她迷迷糊糊还要抓他咬他,他却不管,死死抱着她,和她交缠在一起,却又在最后一刻,克制住了自己的冲动,他不想这样得到她。
他还记得刚刚她醒来第一个喊的是李冯蕴的名字,那个笑容,那个眷恋的眼神,都是给一个他不认识,却听到了无数次的男人。
他看着在他怀里,因为累了,又出了一身汗,而沉沉睡去的婳棠。
忽然想,真想见见李冯蕴这个人,到底是何方神圣,连他堂堂太子也比不过他半分?!
凌玄自嘲一笑,忍不住吻了吻婳棠的额头道:“罢了,既然你不愿意孤也不强求,这是最后一次。”
他伸手摸了摸她汗湿的额头,发现已经退烧,就将她往怀里再搂了搂,他想她是喜欢她的,可是还没到至死不渝的地步,她又不是她,如果是她,那他无论用何种手段,都会将人留下,哪怕她恨他一辈子,哪怕他为她死了,在死前,也不会放她离开。
至于墨七,算了,就当自己放生吧。
第二天,婳棠一醒来就好像红杏出墙的小媳妇一般,飞快逃离了那个山洞。
孟平正守在外面,看到她就露出一个大家都懂的笑容:“墨七啊,昨天睡得好吗?太子殿下有点太幸苦了啊,这么晚了还没醒。”

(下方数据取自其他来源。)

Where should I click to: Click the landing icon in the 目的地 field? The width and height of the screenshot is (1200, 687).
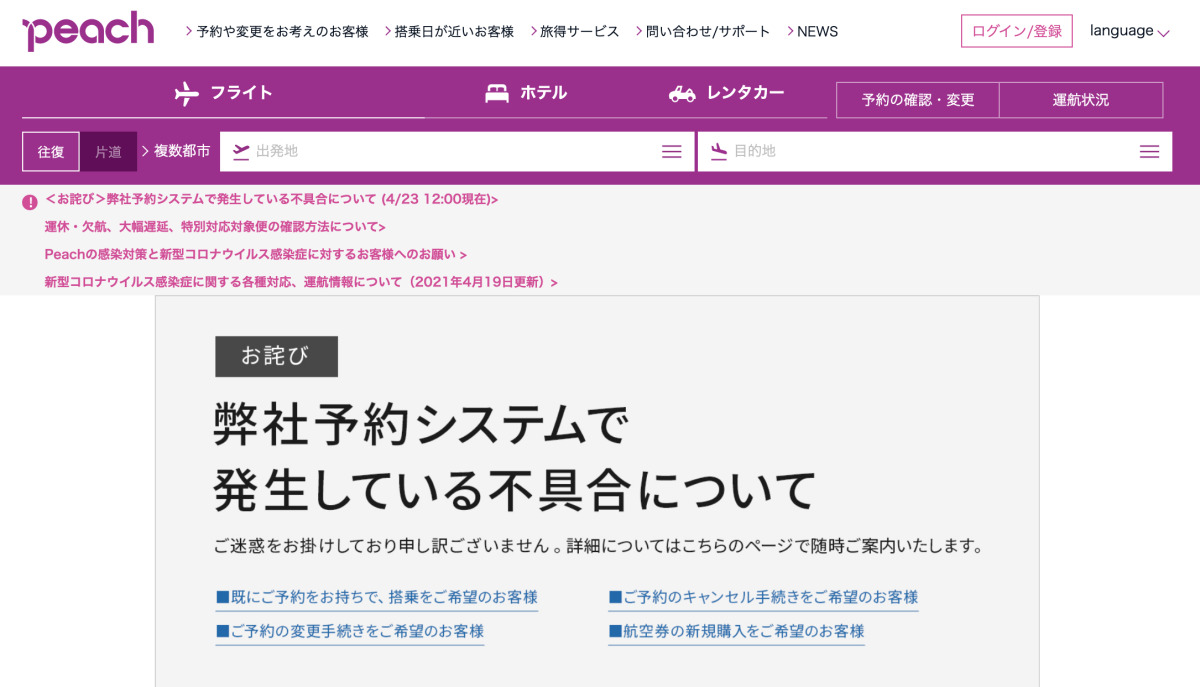[719, 151]
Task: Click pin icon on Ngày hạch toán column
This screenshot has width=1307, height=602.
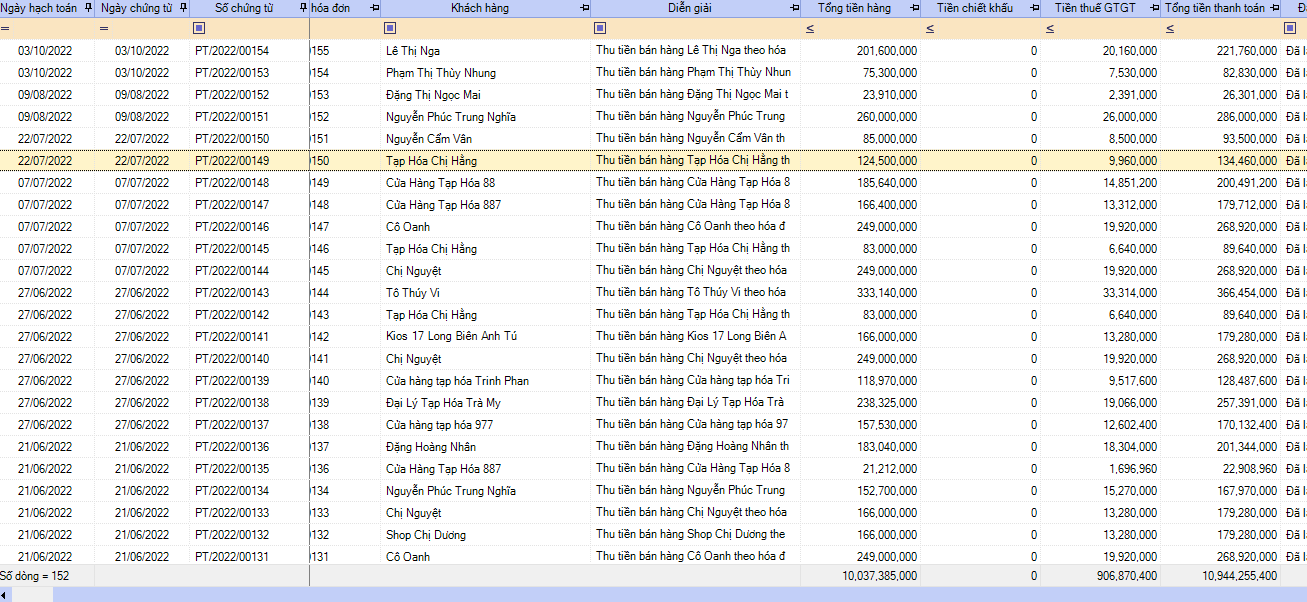Action: (x=88, y=8)
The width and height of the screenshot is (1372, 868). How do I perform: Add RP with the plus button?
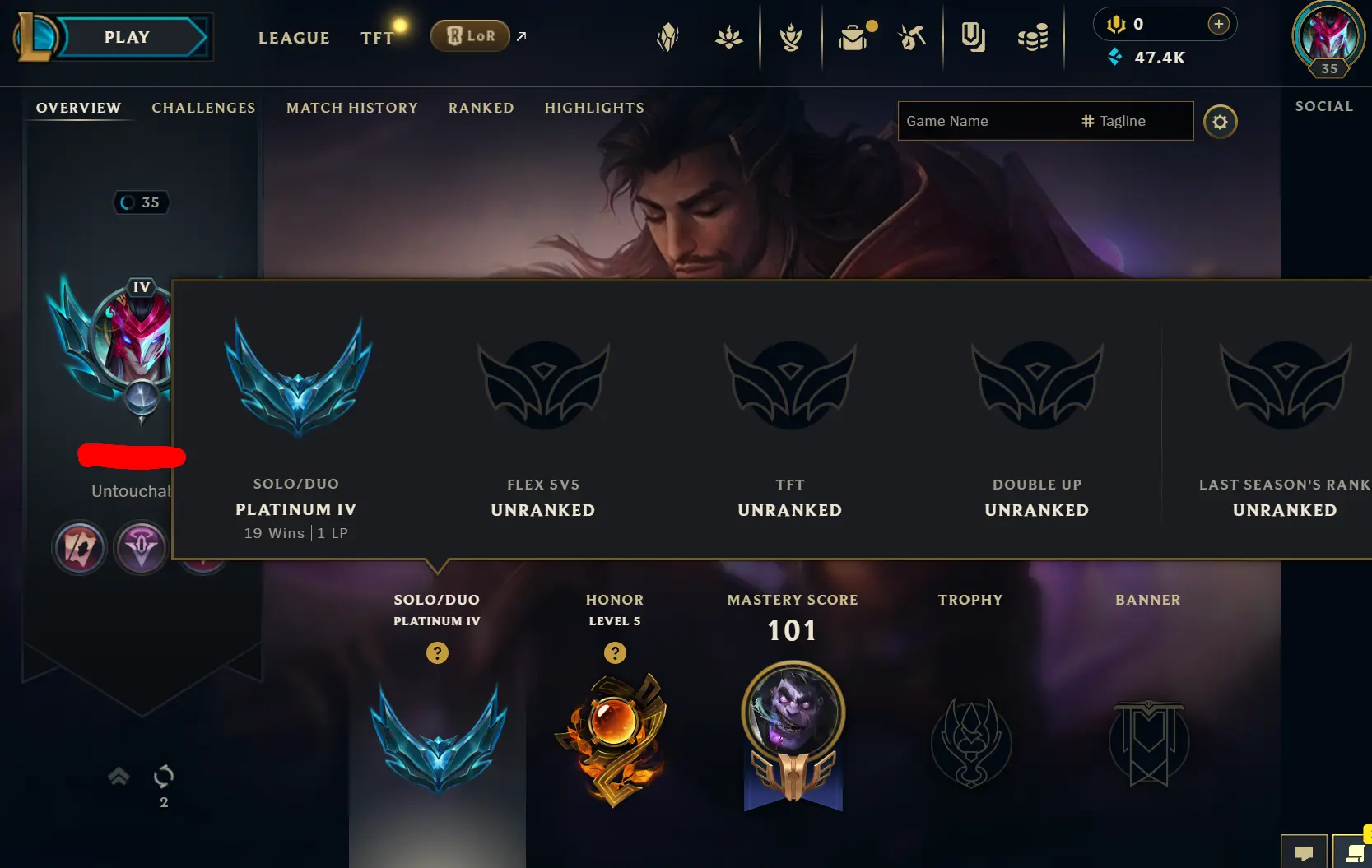pos(1218,25)
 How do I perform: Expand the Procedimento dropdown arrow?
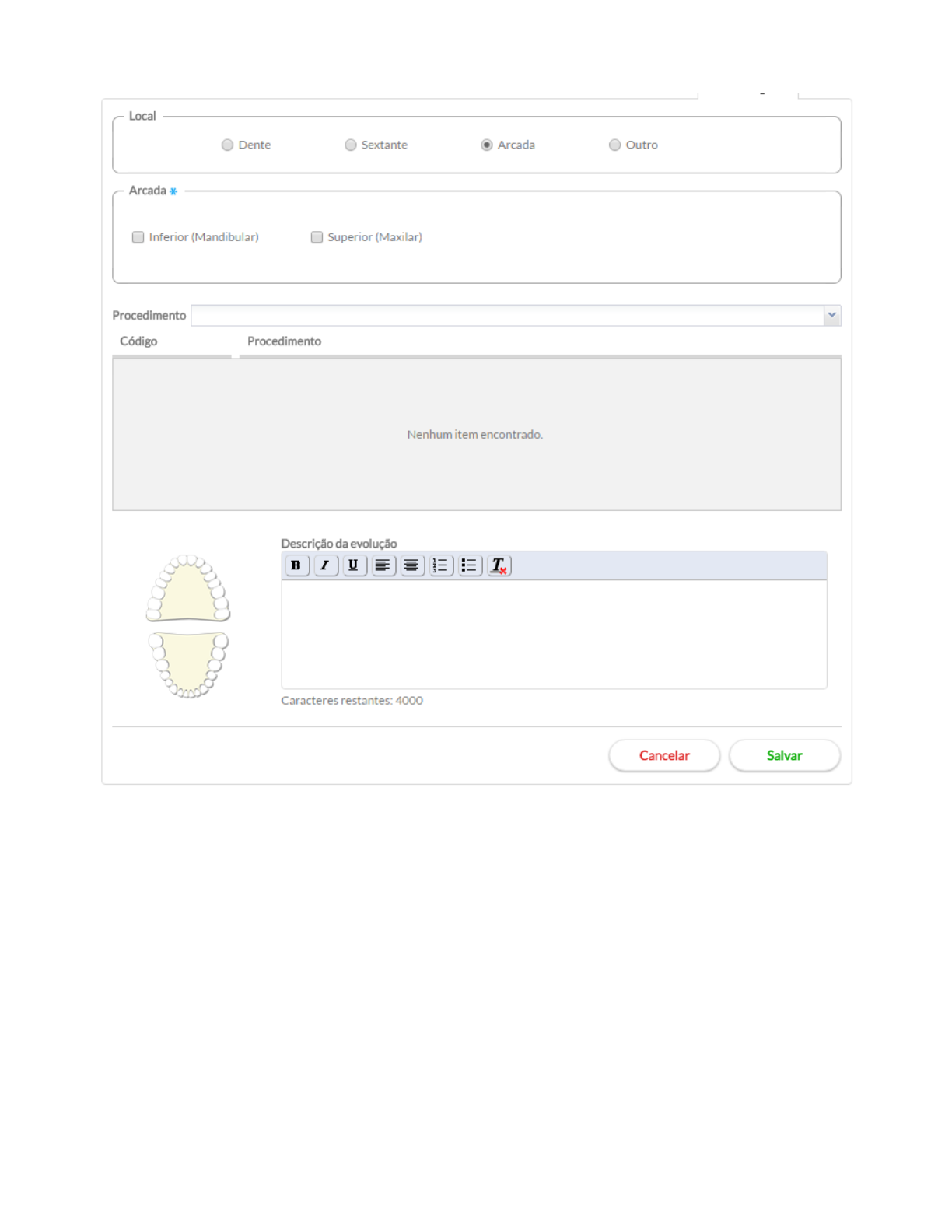(x=832, y=315)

婳棠居然觉得手痒,忽然暴起将孟平这个老小子狠狠揍了一顿。
几个人都不知道为什么婳棠会和孟平打架,却都是一群干坏事不嫌弃事大的人,还在旁边助威,还有人买定离手。
结果,孟平怕婳棠的病没好,自然不敢真动手,再说凌玄对婳棠的意思,是个人都看得出来,也没谁敢真的打啊。
所以,自然婳棠最后赢了,她气鼓鼓走过去,将那些赌博的家伙放在石头上的铜钱抓了一把走,狠狠道:“这是我的出场费。”
这句话更是引来了一阵哄笑声。
婳棠心里其实挺乱的,就捡了没人的地方走,却那么巧碰到她带来的那两只大狗。
但是令她想不到的是,其中一只的嘴里竟然叼着一只肉呼呼的小狗,那小狗一看就是刚刚出生的,还没长毛呢,眼睛都睁不开,婳棠看见它的时候,小家伙正懒洋洋打了一个哈欠,一瞬间,婳棠觉得自己的心化了。